Beginning with the line below that contains "[Hải Sapa TV" and ending with the line that contains "Quốc hội khóa", copy every line exactly. Copy nothing else.

[[ ENTRIES SUPPLIED, beginning ]]

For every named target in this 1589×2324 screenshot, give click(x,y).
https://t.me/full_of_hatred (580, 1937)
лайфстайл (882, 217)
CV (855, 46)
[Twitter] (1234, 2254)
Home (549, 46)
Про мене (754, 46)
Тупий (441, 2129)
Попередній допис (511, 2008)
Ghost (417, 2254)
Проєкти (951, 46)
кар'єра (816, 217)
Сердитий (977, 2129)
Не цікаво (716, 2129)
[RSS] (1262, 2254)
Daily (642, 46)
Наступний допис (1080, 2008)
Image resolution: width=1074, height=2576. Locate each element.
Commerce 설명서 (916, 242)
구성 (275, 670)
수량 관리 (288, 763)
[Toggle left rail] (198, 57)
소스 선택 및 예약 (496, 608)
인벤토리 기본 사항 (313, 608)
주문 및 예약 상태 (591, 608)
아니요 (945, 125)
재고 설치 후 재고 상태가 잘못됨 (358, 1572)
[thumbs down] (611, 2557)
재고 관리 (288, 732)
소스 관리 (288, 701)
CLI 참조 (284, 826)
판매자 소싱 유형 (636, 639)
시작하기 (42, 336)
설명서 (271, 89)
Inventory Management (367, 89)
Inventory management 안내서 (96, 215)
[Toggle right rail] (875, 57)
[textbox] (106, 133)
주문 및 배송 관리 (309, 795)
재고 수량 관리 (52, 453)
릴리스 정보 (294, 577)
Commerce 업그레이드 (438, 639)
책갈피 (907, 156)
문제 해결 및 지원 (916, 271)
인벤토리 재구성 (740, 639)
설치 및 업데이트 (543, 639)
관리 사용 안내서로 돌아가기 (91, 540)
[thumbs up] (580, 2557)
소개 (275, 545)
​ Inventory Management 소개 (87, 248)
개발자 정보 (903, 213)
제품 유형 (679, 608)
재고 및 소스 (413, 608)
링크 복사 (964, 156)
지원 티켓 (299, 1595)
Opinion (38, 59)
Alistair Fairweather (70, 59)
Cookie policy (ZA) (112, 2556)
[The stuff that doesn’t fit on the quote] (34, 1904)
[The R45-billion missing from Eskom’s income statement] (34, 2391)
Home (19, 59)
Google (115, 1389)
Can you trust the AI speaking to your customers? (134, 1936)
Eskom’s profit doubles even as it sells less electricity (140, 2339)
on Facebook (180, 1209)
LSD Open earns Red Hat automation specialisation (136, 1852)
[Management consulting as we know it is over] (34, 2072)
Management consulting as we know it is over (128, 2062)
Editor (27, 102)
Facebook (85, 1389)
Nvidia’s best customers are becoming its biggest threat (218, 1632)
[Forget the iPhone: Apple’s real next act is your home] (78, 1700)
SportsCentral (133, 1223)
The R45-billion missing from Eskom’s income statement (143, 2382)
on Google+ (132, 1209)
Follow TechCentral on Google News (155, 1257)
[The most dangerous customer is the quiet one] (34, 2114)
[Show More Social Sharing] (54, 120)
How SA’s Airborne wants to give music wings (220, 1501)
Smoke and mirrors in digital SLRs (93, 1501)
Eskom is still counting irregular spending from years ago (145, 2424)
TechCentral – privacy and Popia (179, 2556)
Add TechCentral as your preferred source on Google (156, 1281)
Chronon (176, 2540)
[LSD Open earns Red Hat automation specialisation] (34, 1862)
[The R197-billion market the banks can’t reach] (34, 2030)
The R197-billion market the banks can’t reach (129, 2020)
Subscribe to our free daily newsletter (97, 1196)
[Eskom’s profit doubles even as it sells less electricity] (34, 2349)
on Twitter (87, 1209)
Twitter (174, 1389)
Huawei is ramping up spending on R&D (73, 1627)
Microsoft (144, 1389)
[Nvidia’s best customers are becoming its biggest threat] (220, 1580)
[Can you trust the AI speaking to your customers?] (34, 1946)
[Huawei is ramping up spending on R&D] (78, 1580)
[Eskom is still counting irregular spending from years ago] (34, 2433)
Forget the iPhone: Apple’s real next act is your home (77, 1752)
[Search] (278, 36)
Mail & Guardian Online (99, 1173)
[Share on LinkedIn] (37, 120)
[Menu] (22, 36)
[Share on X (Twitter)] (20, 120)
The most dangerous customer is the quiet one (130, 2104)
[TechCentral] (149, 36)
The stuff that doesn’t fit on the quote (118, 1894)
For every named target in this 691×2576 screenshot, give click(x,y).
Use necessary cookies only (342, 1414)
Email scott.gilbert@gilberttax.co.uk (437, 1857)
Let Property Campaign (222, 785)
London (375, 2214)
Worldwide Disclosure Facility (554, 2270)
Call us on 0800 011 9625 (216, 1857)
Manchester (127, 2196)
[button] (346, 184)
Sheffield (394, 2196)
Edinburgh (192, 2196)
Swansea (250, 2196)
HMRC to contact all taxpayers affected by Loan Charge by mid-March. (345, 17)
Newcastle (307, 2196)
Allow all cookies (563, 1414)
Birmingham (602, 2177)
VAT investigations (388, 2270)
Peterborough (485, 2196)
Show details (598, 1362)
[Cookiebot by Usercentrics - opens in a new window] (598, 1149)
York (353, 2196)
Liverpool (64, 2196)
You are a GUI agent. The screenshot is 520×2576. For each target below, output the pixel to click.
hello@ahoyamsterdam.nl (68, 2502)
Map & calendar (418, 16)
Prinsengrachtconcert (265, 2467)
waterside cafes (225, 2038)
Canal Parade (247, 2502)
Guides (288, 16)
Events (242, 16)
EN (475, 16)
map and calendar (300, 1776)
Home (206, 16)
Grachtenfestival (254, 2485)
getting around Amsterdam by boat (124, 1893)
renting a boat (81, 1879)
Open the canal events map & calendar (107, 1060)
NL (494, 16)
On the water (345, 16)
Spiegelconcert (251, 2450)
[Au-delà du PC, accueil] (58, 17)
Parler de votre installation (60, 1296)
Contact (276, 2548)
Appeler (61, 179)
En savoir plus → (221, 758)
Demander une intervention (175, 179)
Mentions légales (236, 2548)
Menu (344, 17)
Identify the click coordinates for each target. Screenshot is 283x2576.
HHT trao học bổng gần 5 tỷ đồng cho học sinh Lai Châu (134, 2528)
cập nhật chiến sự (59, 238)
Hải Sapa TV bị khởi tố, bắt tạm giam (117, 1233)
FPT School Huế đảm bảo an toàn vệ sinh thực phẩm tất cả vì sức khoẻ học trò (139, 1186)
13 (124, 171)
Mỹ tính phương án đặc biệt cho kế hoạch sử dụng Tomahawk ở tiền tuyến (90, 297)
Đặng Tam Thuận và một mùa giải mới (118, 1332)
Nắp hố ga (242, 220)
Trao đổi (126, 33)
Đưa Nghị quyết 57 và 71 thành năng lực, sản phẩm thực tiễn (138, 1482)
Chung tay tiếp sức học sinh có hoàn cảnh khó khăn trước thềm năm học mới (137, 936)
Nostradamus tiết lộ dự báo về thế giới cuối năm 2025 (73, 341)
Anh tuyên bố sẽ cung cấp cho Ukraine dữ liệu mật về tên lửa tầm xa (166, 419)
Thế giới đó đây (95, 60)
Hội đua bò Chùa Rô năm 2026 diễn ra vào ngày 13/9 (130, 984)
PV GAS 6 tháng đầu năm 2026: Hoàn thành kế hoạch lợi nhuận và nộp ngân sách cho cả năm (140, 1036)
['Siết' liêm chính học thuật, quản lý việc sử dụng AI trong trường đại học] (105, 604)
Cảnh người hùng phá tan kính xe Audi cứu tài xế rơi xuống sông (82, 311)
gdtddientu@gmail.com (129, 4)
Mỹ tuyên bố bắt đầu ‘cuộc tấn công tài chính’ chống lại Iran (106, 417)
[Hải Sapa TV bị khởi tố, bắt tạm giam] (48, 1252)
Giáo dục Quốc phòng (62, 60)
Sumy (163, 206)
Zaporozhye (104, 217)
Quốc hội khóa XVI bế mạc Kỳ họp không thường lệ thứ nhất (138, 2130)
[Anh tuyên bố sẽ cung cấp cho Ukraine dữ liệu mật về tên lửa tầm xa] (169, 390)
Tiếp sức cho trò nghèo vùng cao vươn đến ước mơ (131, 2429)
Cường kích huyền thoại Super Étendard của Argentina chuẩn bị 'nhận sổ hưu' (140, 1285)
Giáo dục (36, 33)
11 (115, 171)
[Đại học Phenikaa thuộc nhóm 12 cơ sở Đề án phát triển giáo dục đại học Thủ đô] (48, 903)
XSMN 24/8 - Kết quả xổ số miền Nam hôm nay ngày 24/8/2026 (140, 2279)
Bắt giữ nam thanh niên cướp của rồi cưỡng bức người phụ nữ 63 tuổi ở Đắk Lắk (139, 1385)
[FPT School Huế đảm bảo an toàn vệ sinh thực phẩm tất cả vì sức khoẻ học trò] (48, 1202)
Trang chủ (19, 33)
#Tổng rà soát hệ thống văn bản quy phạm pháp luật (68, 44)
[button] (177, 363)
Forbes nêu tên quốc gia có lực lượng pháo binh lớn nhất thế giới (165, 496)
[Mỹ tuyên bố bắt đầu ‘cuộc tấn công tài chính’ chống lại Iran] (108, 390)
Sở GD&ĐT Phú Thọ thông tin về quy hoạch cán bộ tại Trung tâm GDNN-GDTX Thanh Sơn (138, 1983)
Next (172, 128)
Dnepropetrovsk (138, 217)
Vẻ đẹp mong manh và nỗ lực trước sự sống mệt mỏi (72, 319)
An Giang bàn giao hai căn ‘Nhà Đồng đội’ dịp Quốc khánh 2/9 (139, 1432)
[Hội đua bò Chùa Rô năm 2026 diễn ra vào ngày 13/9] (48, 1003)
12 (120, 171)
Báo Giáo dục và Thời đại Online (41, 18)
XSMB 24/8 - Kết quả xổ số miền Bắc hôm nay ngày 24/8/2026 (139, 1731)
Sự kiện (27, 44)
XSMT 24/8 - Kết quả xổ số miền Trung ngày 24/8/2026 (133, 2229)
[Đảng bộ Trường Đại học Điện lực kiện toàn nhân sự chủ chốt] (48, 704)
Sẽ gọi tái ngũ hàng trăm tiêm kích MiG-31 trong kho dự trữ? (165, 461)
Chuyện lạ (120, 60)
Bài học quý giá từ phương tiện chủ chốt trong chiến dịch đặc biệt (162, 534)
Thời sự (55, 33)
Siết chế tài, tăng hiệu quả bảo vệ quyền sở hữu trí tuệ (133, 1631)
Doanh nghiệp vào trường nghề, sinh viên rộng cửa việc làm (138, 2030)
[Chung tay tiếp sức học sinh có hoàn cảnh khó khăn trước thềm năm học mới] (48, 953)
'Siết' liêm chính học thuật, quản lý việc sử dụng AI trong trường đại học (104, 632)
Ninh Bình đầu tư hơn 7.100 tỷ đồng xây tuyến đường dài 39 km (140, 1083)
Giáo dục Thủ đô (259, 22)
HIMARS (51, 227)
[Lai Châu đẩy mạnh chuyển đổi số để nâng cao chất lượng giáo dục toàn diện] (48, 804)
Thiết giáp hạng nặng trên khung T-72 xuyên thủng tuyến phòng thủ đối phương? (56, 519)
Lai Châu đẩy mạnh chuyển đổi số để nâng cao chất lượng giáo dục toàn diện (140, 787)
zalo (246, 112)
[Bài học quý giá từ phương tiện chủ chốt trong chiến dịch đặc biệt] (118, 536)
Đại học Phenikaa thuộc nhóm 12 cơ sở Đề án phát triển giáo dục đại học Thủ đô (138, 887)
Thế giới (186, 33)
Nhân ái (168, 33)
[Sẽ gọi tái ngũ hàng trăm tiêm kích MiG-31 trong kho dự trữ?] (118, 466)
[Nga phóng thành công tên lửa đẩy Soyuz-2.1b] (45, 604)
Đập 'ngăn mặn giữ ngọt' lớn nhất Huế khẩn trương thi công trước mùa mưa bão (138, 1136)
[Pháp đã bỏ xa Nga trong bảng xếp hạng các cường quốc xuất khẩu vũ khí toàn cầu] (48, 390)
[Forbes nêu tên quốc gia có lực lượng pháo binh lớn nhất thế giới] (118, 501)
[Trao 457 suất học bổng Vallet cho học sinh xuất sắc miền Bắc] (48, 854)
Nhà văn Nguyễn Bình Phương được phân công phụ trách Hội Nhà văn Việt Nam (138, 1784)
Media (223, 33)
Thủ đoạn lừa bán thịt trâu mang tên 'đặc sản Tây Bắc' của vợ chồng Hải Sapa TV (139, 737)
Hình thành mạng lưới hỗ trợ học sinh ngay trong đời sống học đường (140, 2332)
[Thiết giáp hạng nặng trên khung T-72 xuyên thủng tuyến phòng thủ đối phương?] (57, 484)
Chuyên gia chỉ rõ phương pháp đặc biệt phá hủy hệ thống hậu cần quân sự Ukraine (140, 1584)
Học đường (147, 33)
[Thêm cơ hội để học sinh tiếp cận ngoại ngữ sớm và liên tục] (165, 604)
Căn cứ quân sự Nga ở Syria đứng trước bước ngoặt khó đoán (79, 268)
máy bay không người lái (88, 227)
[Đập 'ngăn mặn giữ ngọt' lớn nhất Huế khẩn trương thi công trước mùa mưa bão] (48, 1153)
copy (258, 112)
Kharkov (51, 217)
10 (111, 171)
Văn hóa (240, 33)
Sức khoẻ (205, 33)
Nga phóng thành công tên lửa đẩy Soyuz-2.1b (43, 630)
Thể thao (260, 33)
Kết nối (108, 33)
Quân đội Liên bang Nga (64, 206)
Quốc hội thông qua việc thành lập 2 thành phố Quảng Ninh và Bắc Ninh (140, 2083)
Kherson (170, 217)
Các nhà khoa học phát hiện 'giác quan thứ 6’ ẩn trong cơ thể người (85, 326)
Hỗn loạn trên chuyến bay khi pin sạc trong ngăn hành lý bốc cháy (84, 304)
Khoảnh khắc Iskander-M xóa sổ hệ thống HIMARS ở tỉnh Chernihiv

[[ ENTRIES SUPPLIED, end ]]

YOUR SOLUTION:
[Hải Sapa TV bị khởi tố, bắt tạm giam] (48, 1252)
Giáo dục Quốc phòng (62, 60)
Sumy (163, 206)
Zaporozhye (104, 217)
Quốc hội khóa XVI bế mạc Kỳ họp không thường lệ thứ nhất (138, 2130)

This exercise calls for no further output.